### Exercise brief
The required output is the lines from the one with "Image resolution: width=1568" through the end of the data, repeated verbatim, with no pictures included.

BEGIN

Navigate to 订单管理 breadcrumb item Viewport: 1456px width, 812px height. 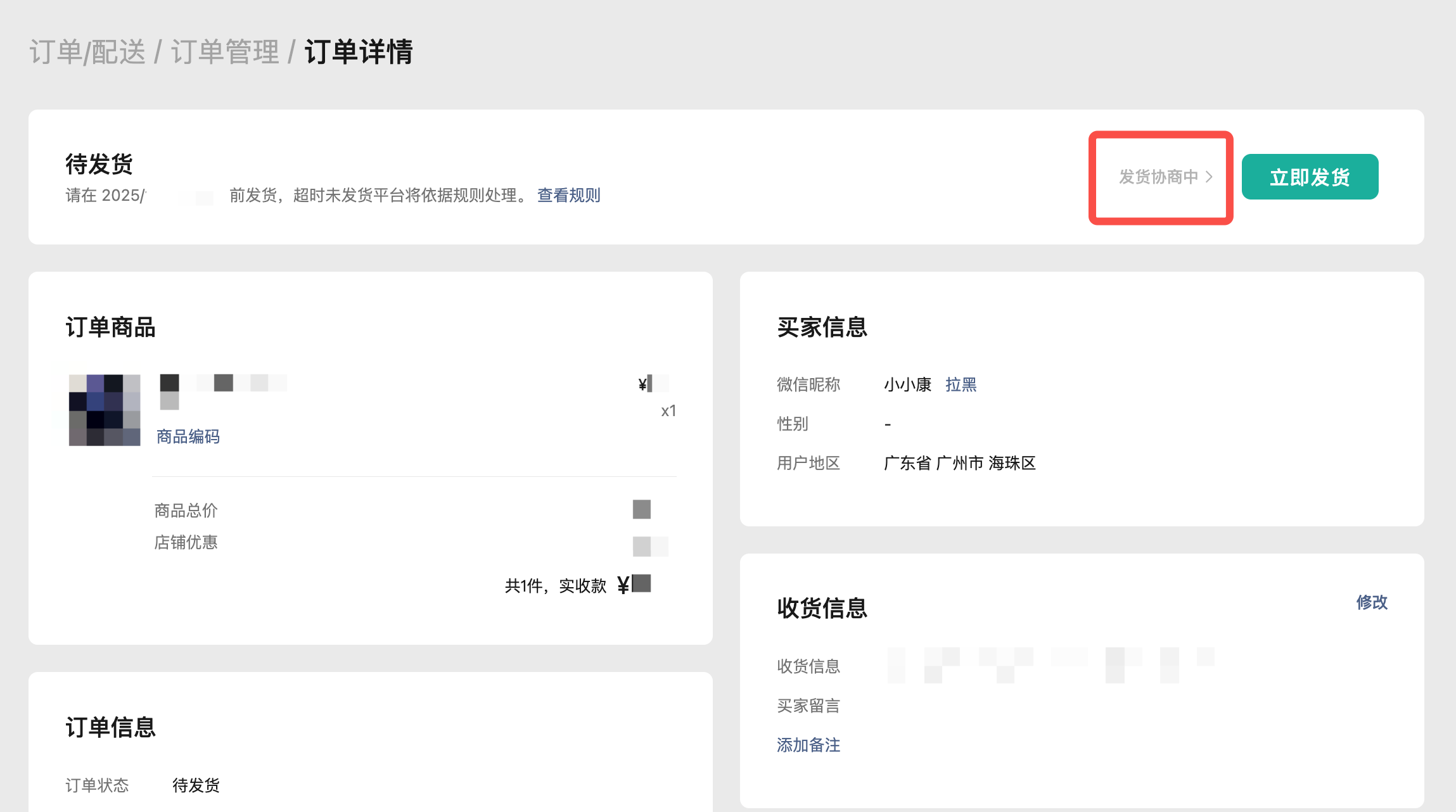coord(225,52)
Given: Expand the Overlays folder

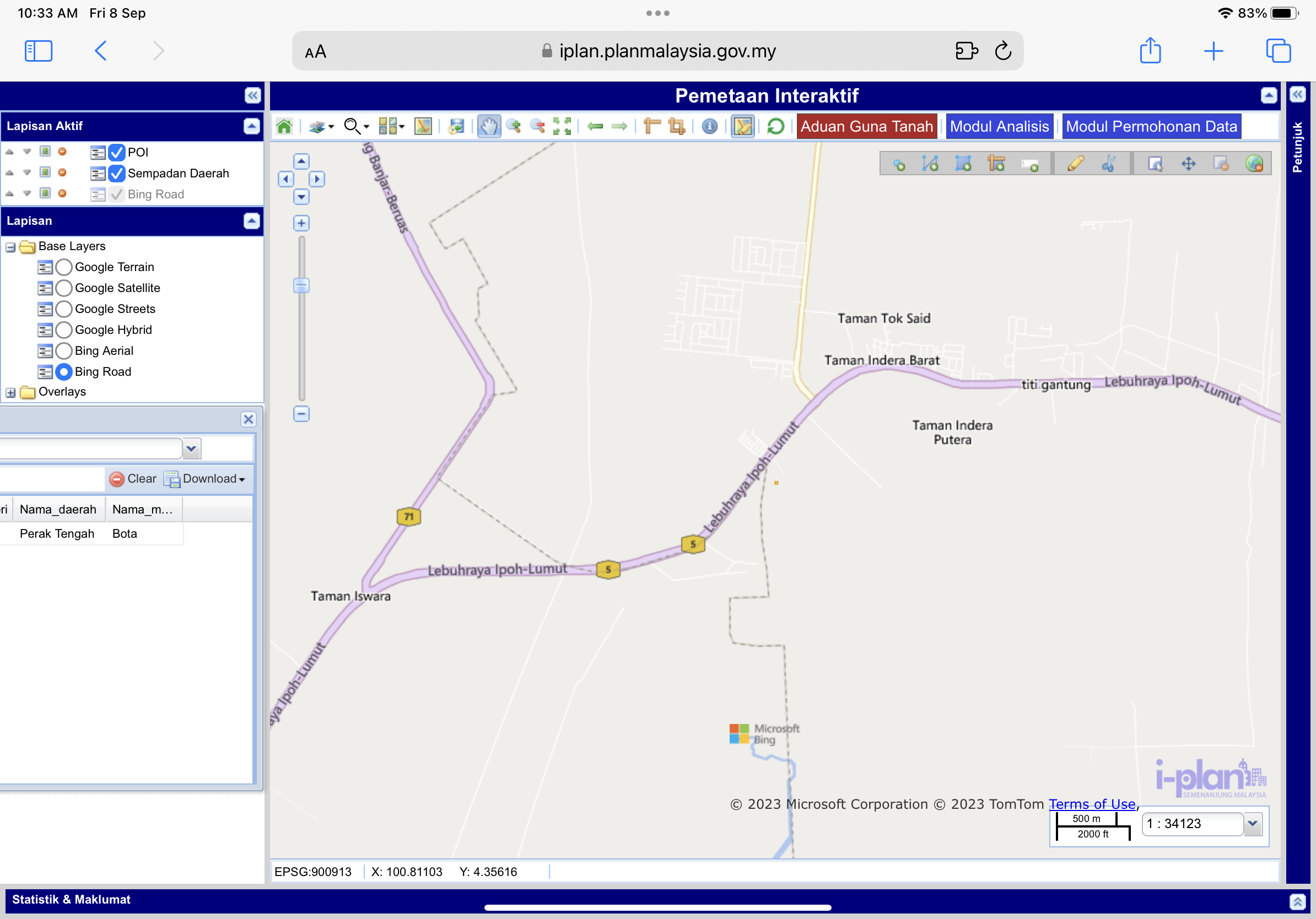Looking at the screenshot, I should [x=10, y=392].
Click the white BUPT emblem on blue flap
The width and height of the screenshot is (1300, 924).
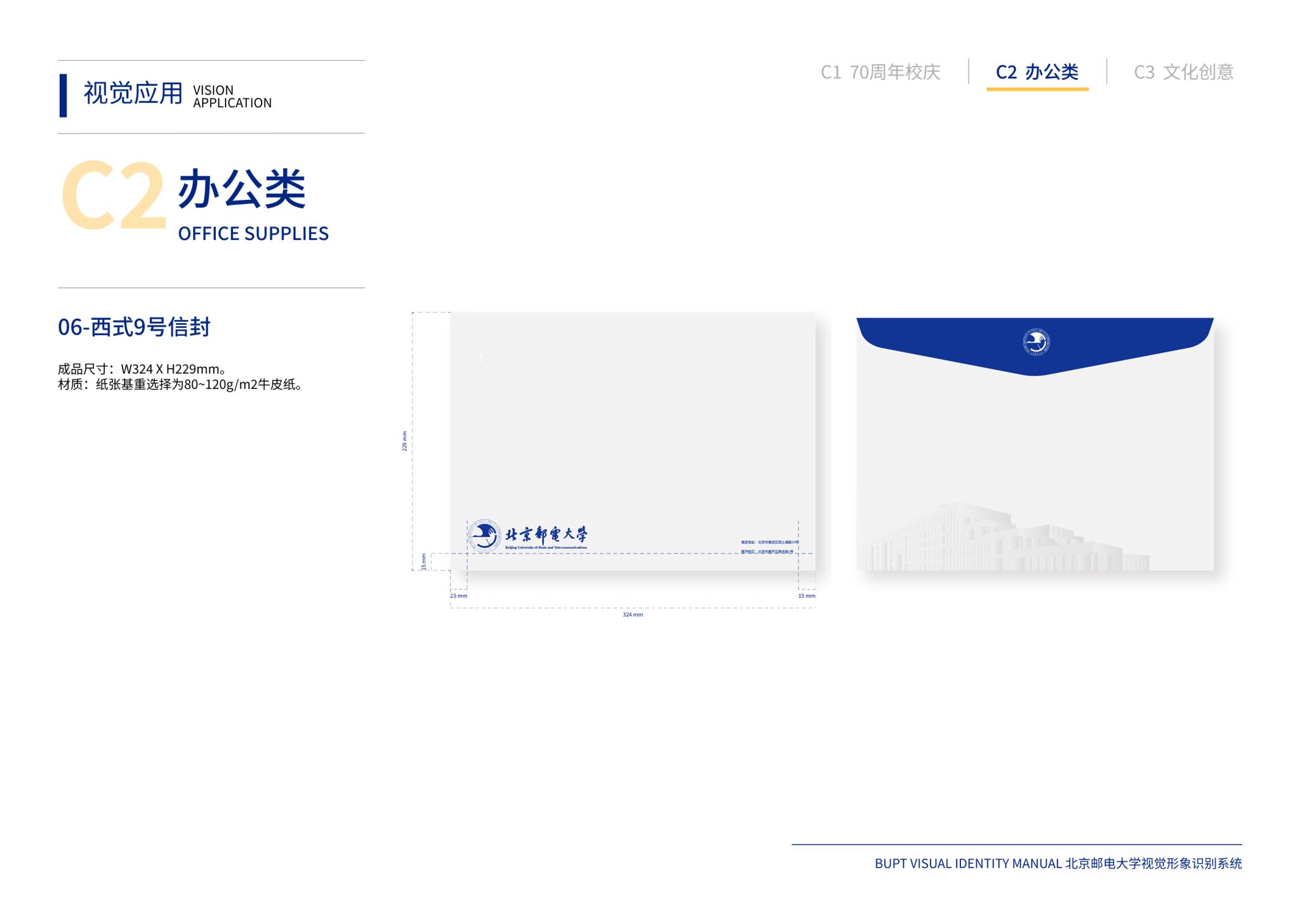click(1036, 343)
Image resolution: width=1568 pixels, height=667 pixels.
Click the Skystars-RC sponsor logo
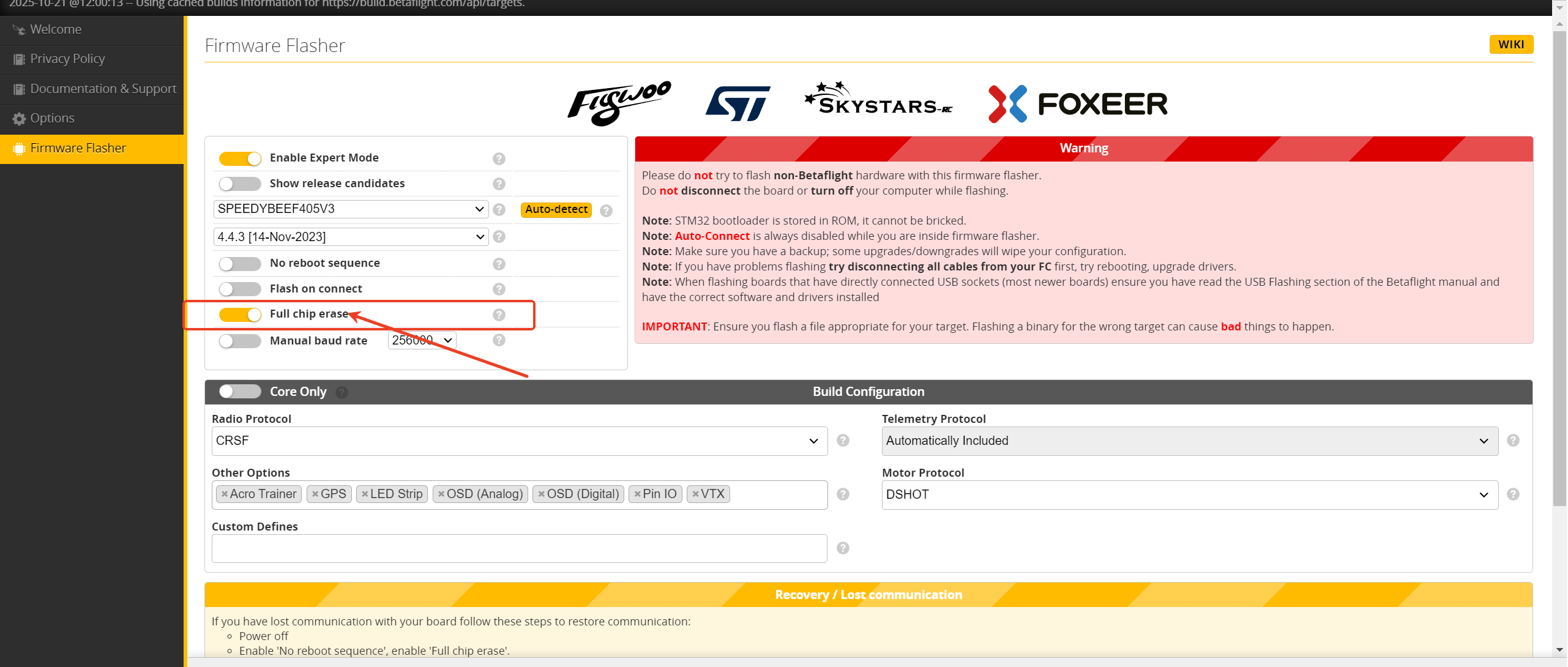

END

### Task solution
Image resolution: width=1568 pixels, height=667 pixels.
Click the Skystars-RC sponsor logo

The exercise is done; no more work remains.